◆ **EXTRAIT FOURNI**
===

L'école enseigne-t-elle l'hétérosexualité? Y apprend-on les bonnes et les mauvaises manières d'être une fille ou un garçon? Dans la cour de récréation comme en classe, les jeunes ont tôt fait de comprendre quels corps, quels comportements et quelles attirances sont admissibles. Et c'est peut-être dans les cours d'éducation à la sexualité que ces messages sont transmis le plus directement. Ce livre passe au crible une culture scolaire qui contribue à reconduire des normes de genre et de sexualité, souvent à son insu. Il montre comment les programmes, les manuels et les pratiques enseignantes peuvent maintenir les élèves dans l'ignorance quant à leur identité et leurs désirs, voire alimenter la violence. Dressant un portrait sans complaisance de l'éducation à la sexualité en France et au Québec, il propose des pistes d'intervention afin de rendre les contenus scolaires véritablement inclusifs, positifs et antioppressifs.

===

◆ **DONNÉES FOURNIES**

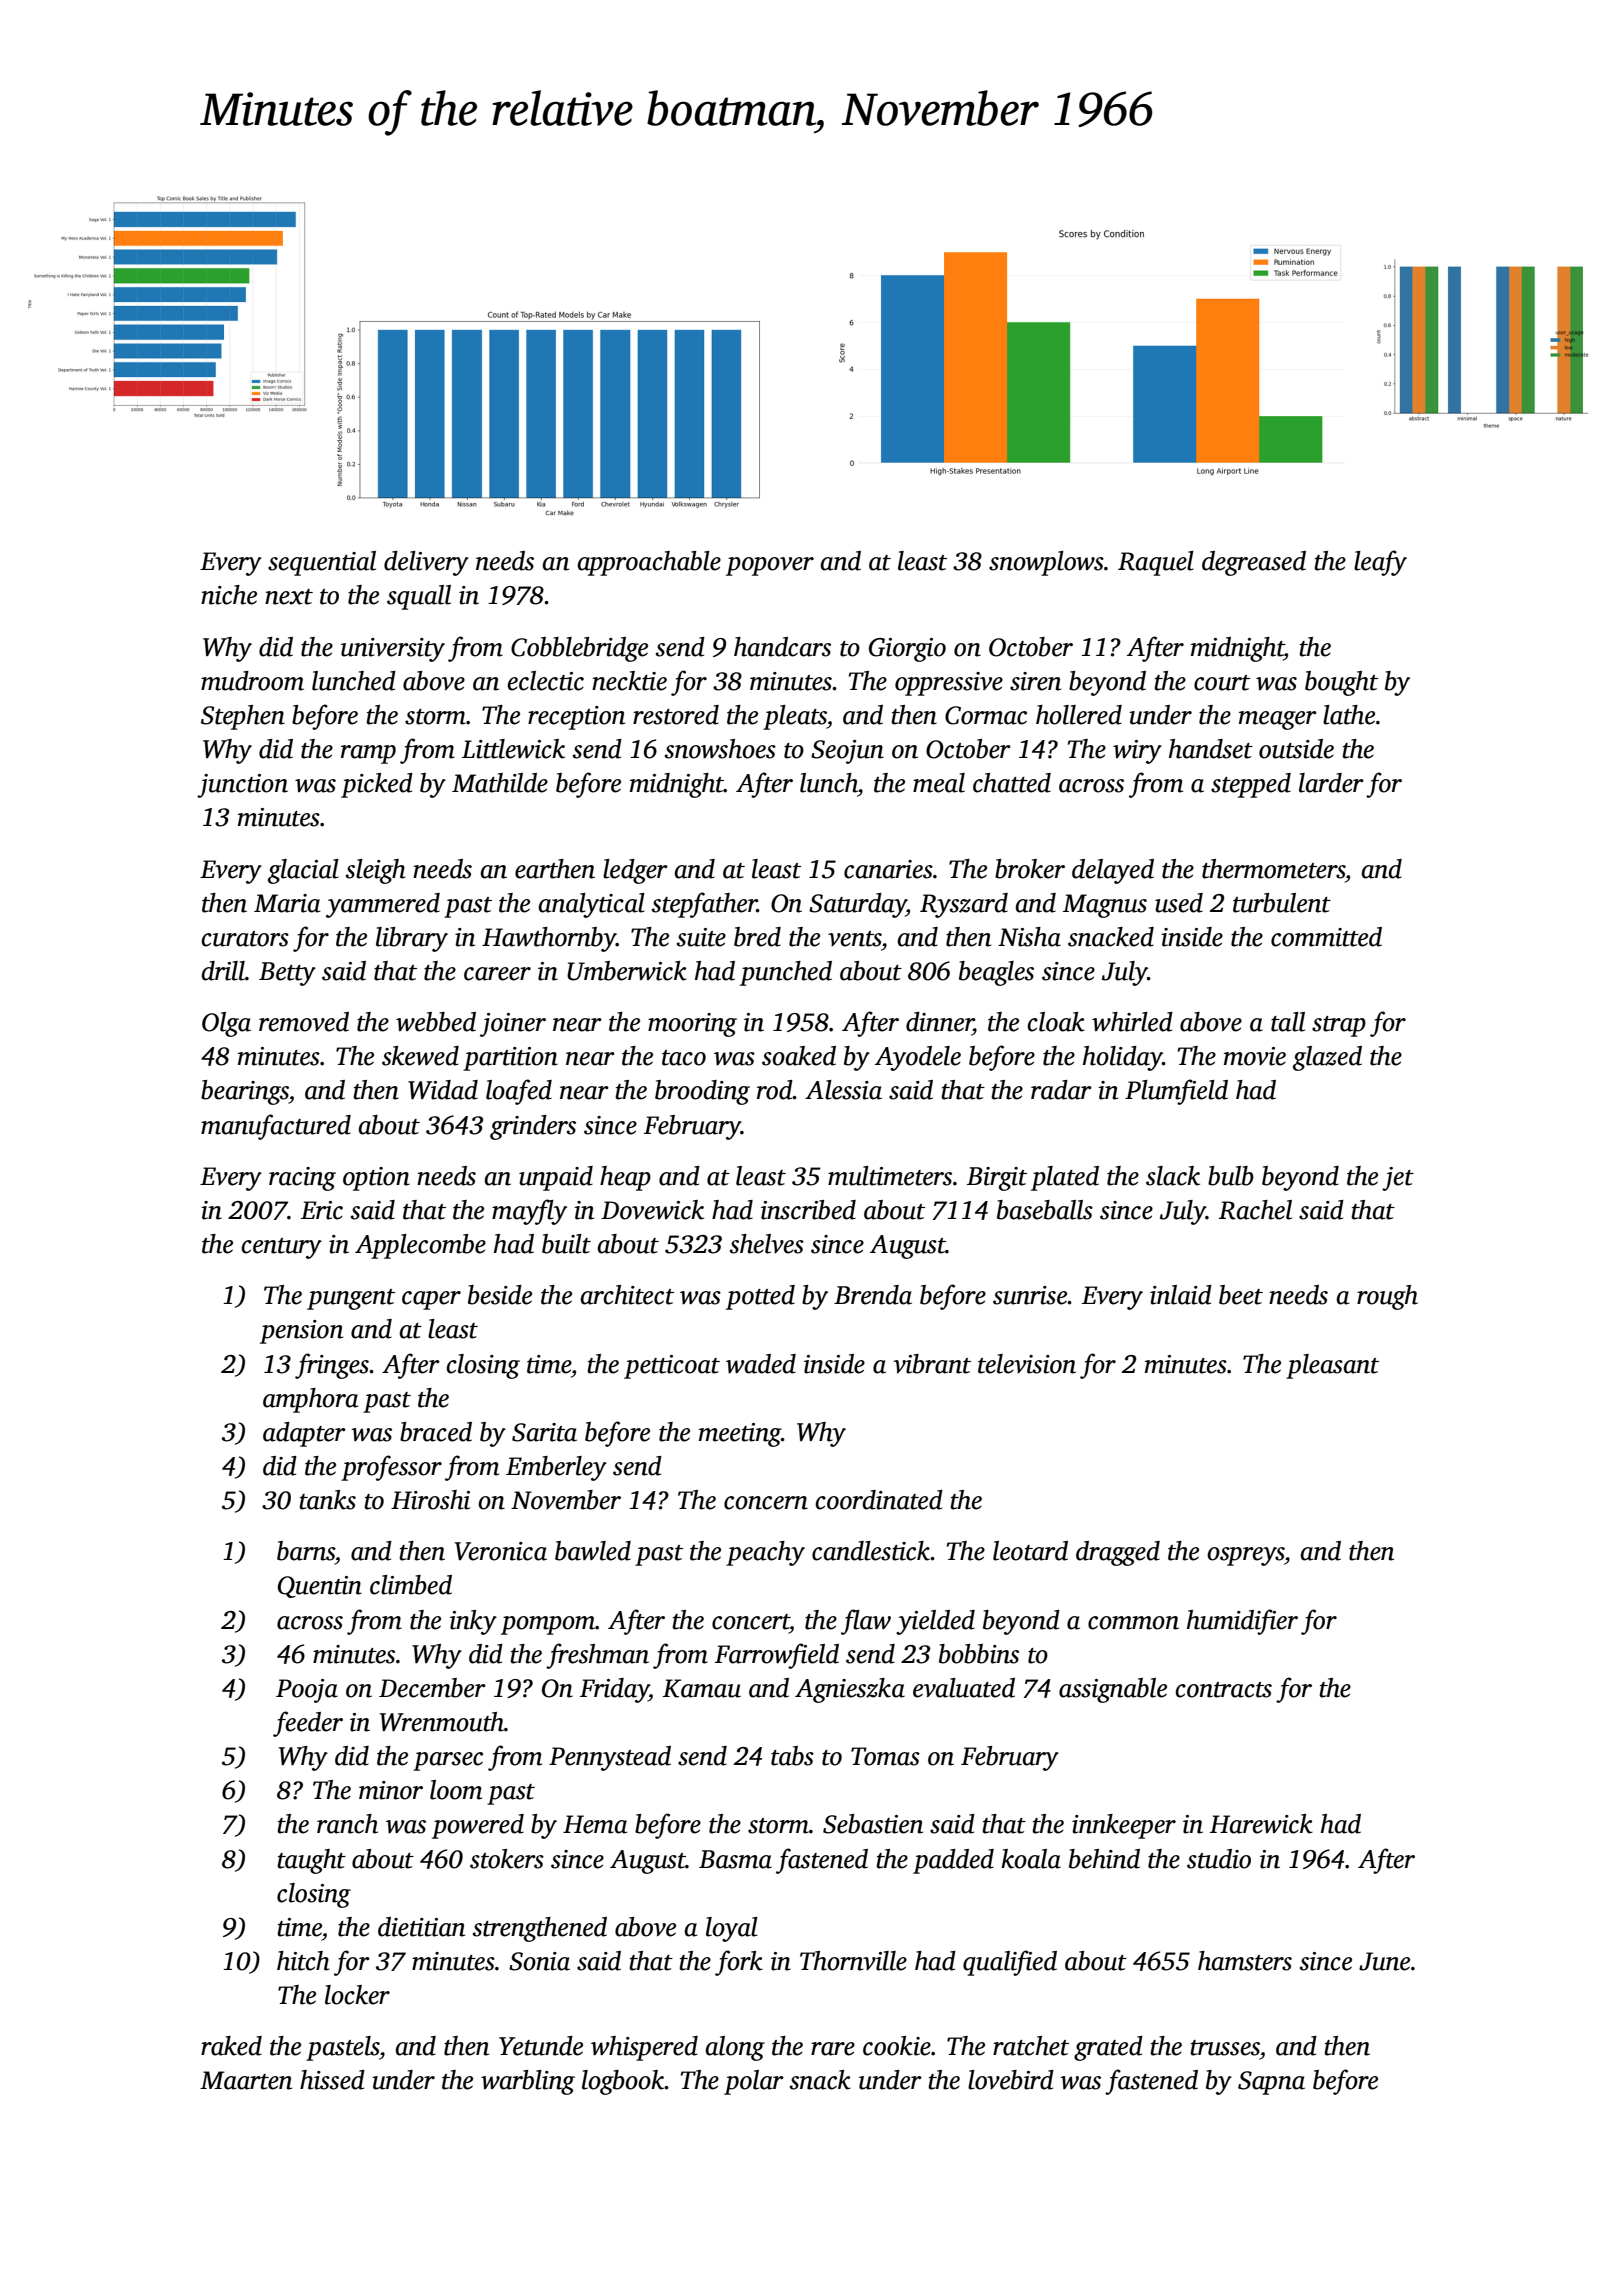 This screenshot has height=2292, width=1620. What do you see at coordinates (847, 752) in the screenshot?
I see `Seojun` at bounding box center [847, 752].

===

◆ **CONSIGNES**
[a] Traduisez en anglais cette phrase de l'extrait sur l'éducation à la sexualité : « Ce livre passe au crible une culture scolaire qui contribue à reconduire des normes de genre et de sexualité, souvent à son insu. »
[b] Reprenez la présentation du livre sur l'éducation à la sexualité à l'école après sa dernière phrase.

◆ **RÉPONSES ATTENDUES**
[a] This book takes a close look at a school culture that helps perpetuate norms of gender and sexuality, often without realizing it.

[b]
Auteurice.s:
Gabrielle Richard
Commentaire
Introduction
Après avoir rappelée que des titres tels que " Education affective " ou encore " Education à la santé sexuelle " sont tout sauf neutre idéologiquement parlant, l'autrice déplore le peu de temps consacré au cours liés à la sexualité dans les programmes scolaires. Or, ces horaires restreints sont le terreau d'une éducation qui, loin d'éduquer, permet le renforcement des stéréotypes et autres idées reçues en ce qui concerne le genre. Ainsi Richard avance le fait que cette configuration de l'éducation, dans toute la normativité quelle propose, et bien plus que de ne concerner que les élèves LGBTQIA+, est tout aussi nocive pour les élèves, qu'els soient hétéros ou cis. L'objectif de ce livre est dès lors de dessiner les contours de la pédagogie Française (Quebec + Métropole) et d'en proposer une vision alternative : une pédagogie antioppressive.
Chapitre 1
Posant les premiers jalons de ce qui consituera le coeur du livre, el s'agit pour Richard d'évoquer le sujet de la sexualité de façon générale. S'attachant dans un premier temps à rappeler les définitions de sexe, genre et orientation sexuelles, son premier chapitre progresse doucement vers la sexualité.
Rappelant l'existence de nombres de comportements genrés tels que les gender reveal party, la ségrégation des courts de récréations ou encore la banalisation des agressions et violences sexuelles [1], el s'agit pour l'autrice de montrer comment tant les parents que les élèves participent à la reproduction de l'hétérosexualité dans des cadres tant scolaires que peri-scolaires. Ceci lui permet en conséquence d'aborder naturellement le cadre de la sexualité à l'école, de son présuposé d'hétérosexualité (injonctions, ségrégation etc.) et des trois modèles pré-dominant à l'époque actuelle : le modèle traditionel, préventif et critique, le second étant le modèle majoritaire dans la francophonie.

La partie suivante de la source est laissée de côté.